Service Provider agrees to indemnify, defend and hold you harmless from and against any and all claims made by any third party, including costs in connection with the defense thereof, resulting from any alleged patent infringement, copyright infringement or misappropriation of trade secrets by your use of the Service in accordance with this Agreement; provided, however, that you: give Service Provider written notice of any action or allegation of infringement within seven (7) days following receipt of notice by you; provide any assistance reasonably requested by Service Provider at Service Provider’s expense; and Service Provider retains the right to control the defense of all such claims, lawsuits and other proceedings.
In the event that a final injunction is issued against the use of the Service by you for reason of infringement of a patent or copyright or misappropriation of a trade secret, or if, in Service Provider’s opinion, the Service is likely to become the subject of a claim of infringement, Service Provider may, at its sole discretion and expense and as the sole and exclusive remedy against it, either: procure for you the right to continue using the Service; replace or modify the Service so that it becomes non-infringing; or terminate this Agreement and provide a pro-rata refund of the Fees for any unused portion of the Term, if applicable.
Notwithstanding the above provisions, the indemnity set forth in this agreement will not apply to, and Service Provider assumes no liability for, any claims of infringement made by any third party to the extent that such claim relates to: use of other than an unaltered release of the Service; the combination, operation or use of the Service with non-Service Provider programs, data, methods or technology if such infringement would have been avoided without such combination, operation or use; the use of the Service in a manner other than the manner it was intended to be used according to the Service Provider documentation; or modifications of the Service for you by a third party not contracted by Service Provider.
You will indemnify and hold Service Provider, its directors, officers, employees and assignees harmless from and against any and all reasonable liabilities, damages, awards, settlements, losses, claims and expenses, including reasonable legal fees and costs of investigation, due to any claim by a third party relating to or arising out your use of the Service not in accordance with the terms of this Agreement.
Term and Termination
This Agreement and the Service granted hereunder will be effective as of the date on which Service Provider has approved and accepted your use of the Service (the “Effective Date”) and will remain in force as follows (the “Term”):
- For an annual subscription – for twelve (12) months
- Or as otherwise specified in your agreement with Service Provider
Service Provider will have the right to terminate this Agreement and the Service granted in this agreement upon the occurrence of any of the following events: in the event the you fail to comply with any of the terms and conditions of this Agreement and such default has not been cured within thirty (30) days after receiving written notice; in the event you: terminate or suspend your business; become insolvent or generally fail to pay, or admit in writing your inability to pay, your debts as they become due; become subject to any bankruptcy or insolvency proceeding; become insolvent or subject to direct control by a trustee, receiver or similar authority; or have wound up or liquidated, voluntarily or otherwise.
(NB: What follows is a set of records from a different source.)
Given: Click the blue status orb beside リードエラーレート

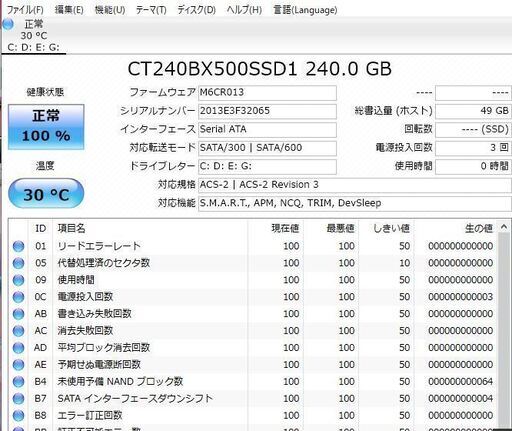Looking at the screenshot, I should coord(18,246).
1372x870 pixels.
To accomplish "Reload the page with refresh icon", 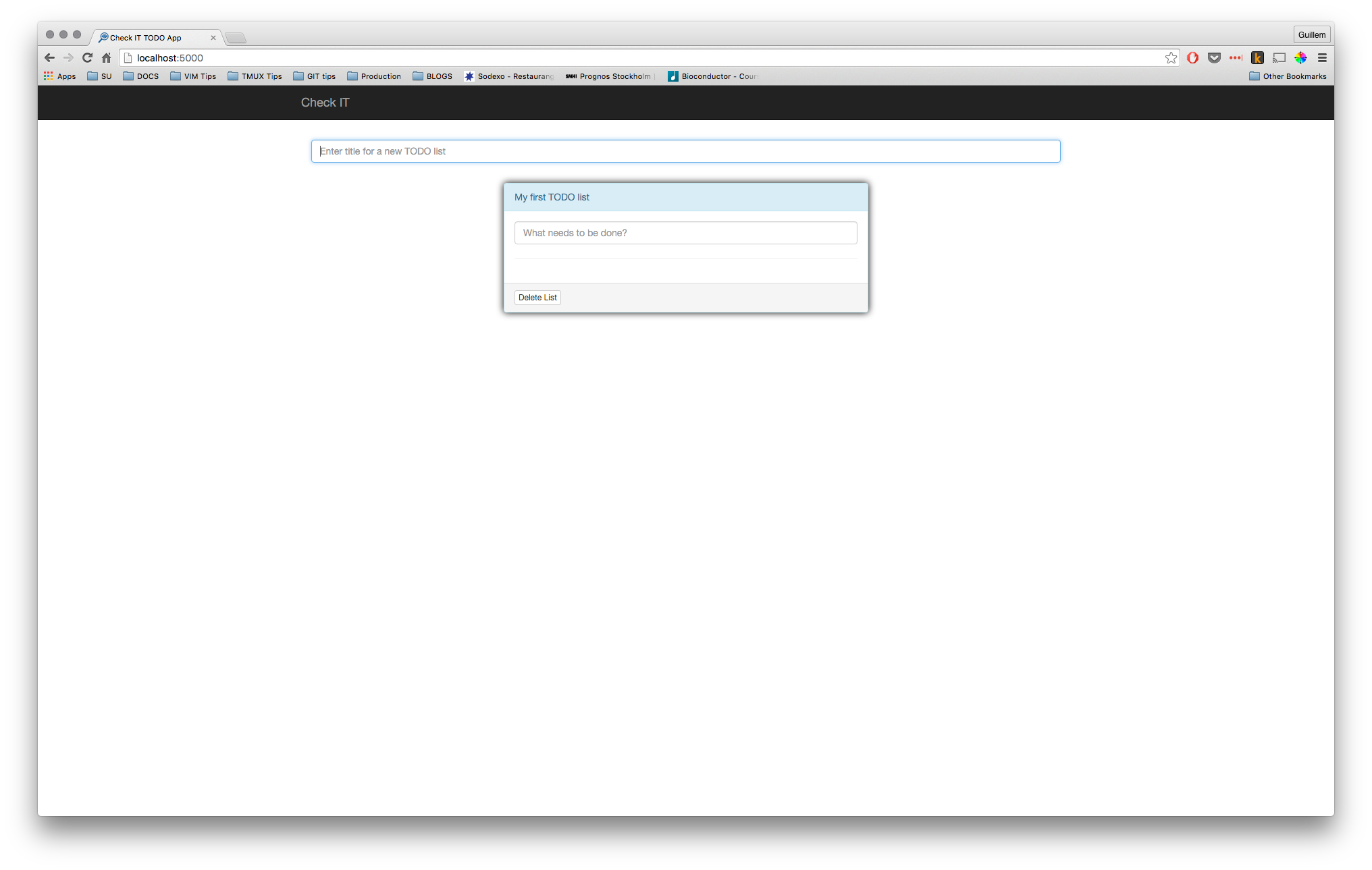I will [87, 58].
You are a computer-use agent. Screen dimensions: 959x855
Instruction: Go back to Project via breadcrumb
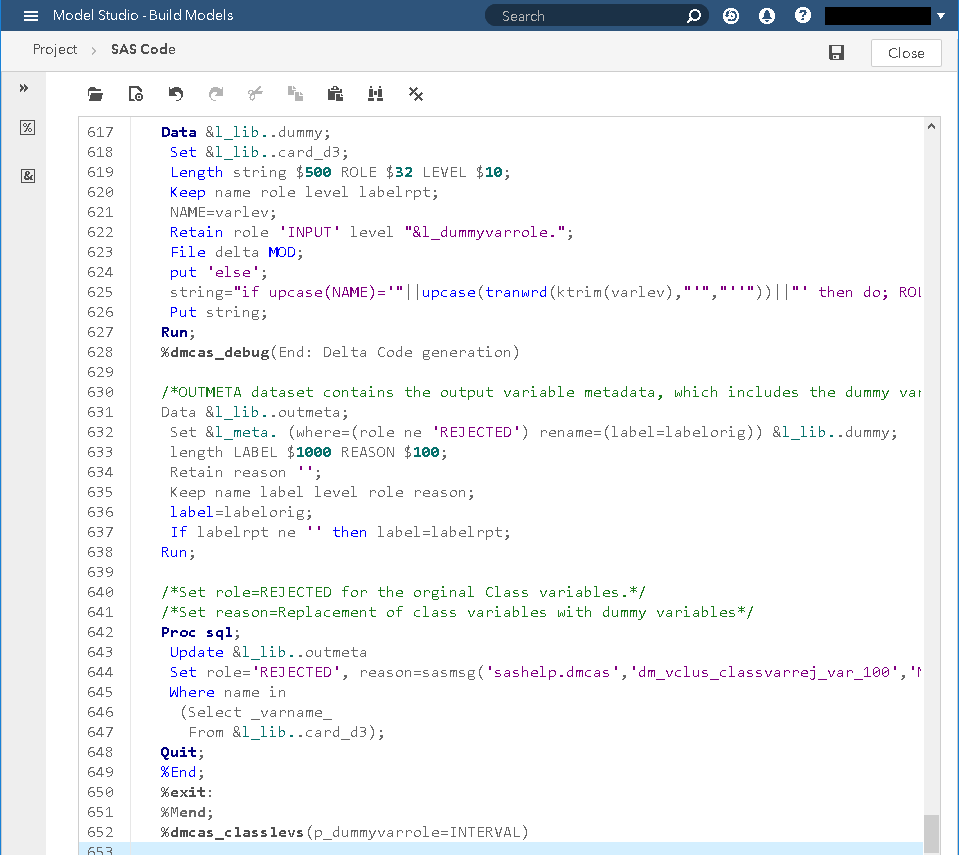point(55,49)
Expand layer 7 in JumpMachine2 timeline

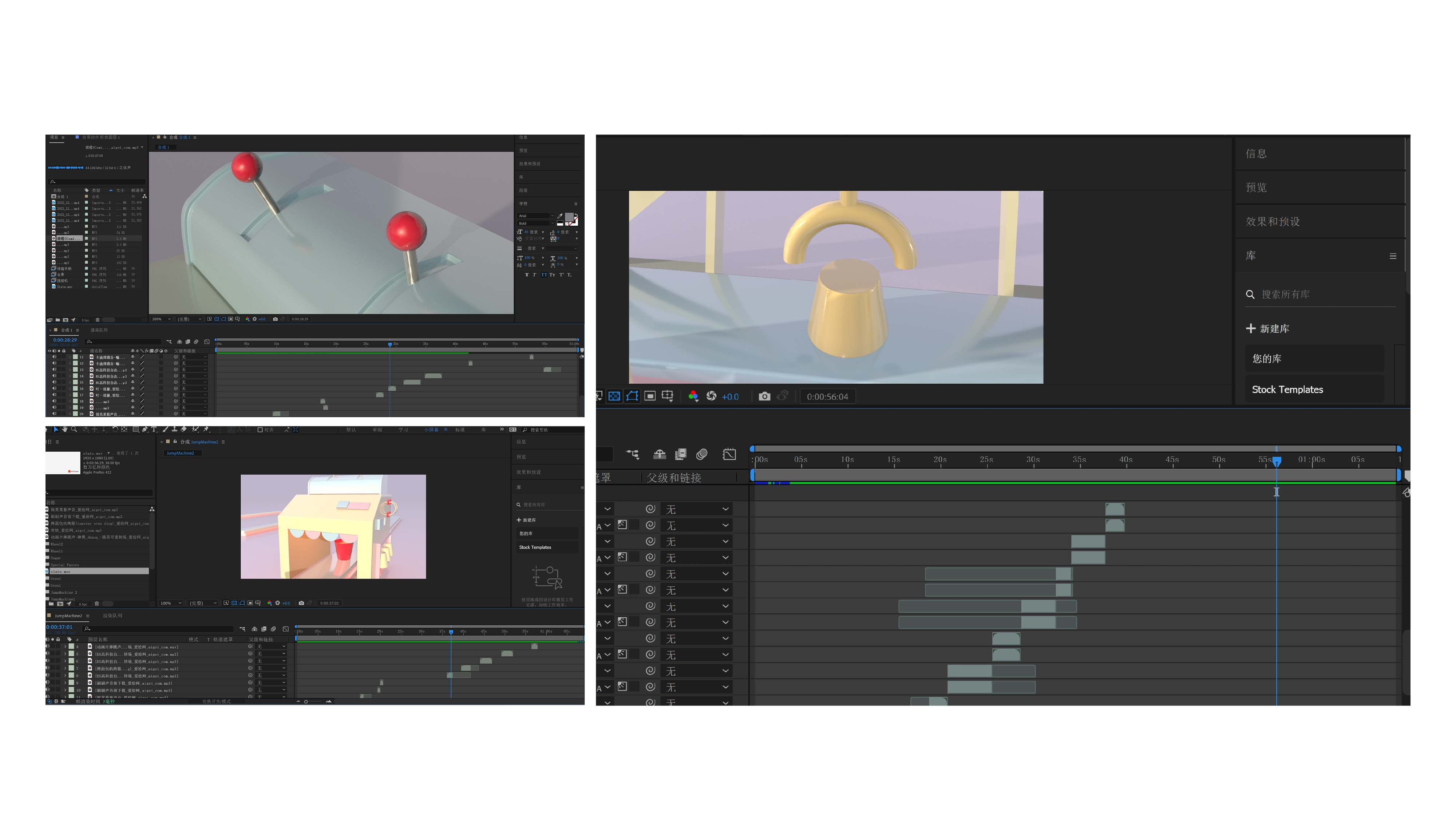[65, 668]
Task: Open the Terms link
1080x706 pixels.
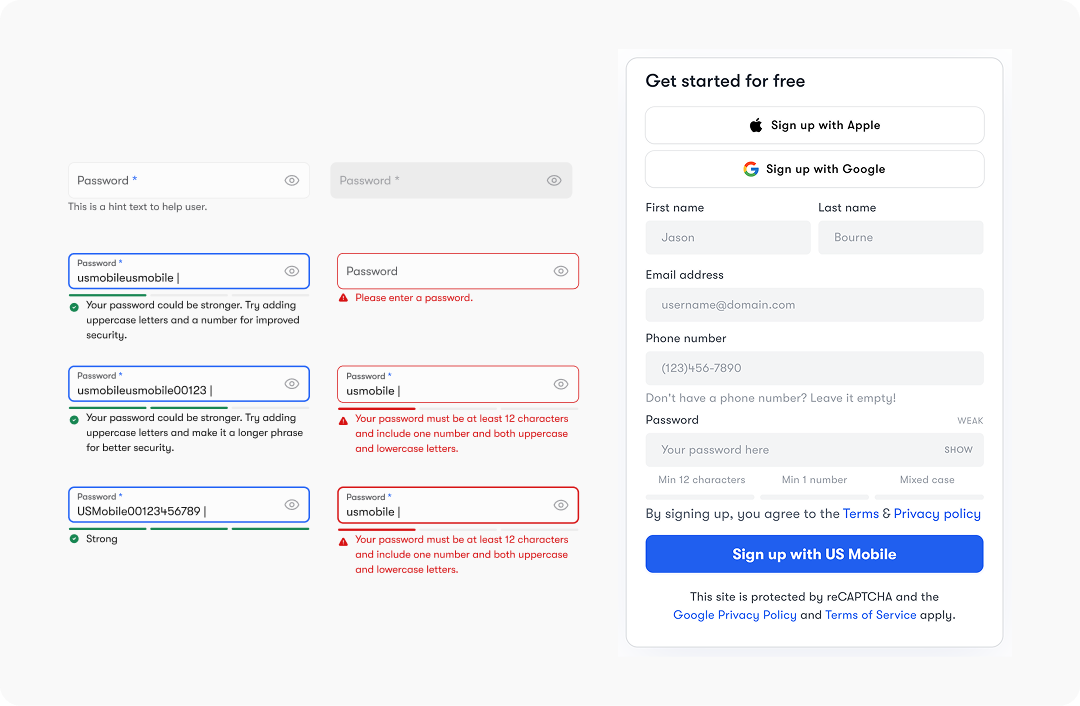Action: pos(860,514)
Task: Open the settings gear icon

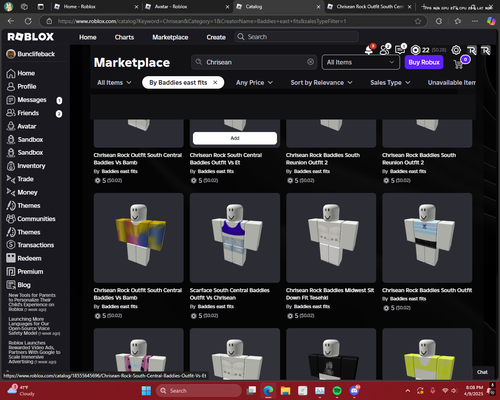Action: click(456, 50)
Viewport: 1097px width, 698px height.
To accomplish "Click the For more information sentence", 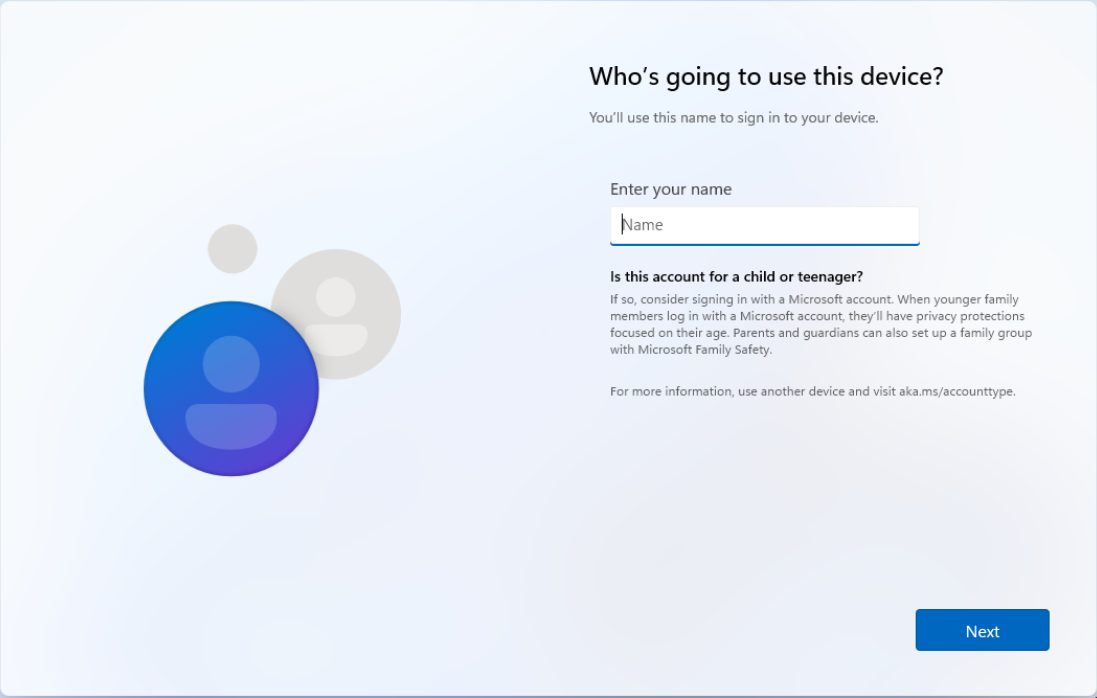I will coord(812,391).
Service Provider will have the right to terminate this Agreement as part of ceasing providing the Service and/or related services to all of its users, subject to publishing a notice on Service Provider’s website at least 30-days in advance.
In addition, Service Provider may terminate this Agreement pursuant to the provisions of this agreement which specifically provide Service Provider with that right. In such event, Service Provider will have the right to prevent your access to the Service.
You will have the right to terminate this Agreement in the event Service Provider fails to comply with any of the terms and conditions of this Agreement and such default has not been cured within thirty (30) days after written notice.
You have the right to terminate this Agreement by delivering a notice at least 30 days prior to the end of the Term, otherwise it would automatically renew for the same Term as originally ordered.
Without limiting any of the above provisions, or any other remedy Service Provider is entitled to according to this Agreement or any applicable law, in the event termination is a result of your failure to comply with any of the obligations under this Agreement, you will continue to be obligated for any payments due.
Termination of the Service will be in addition to and not in lieu of any equitable remedies available to Service Provider.
You acknowledge and accept that Revuze has the right to use your name and the name and logo of your organization to identify you as a customer of Revuze or user of the Service.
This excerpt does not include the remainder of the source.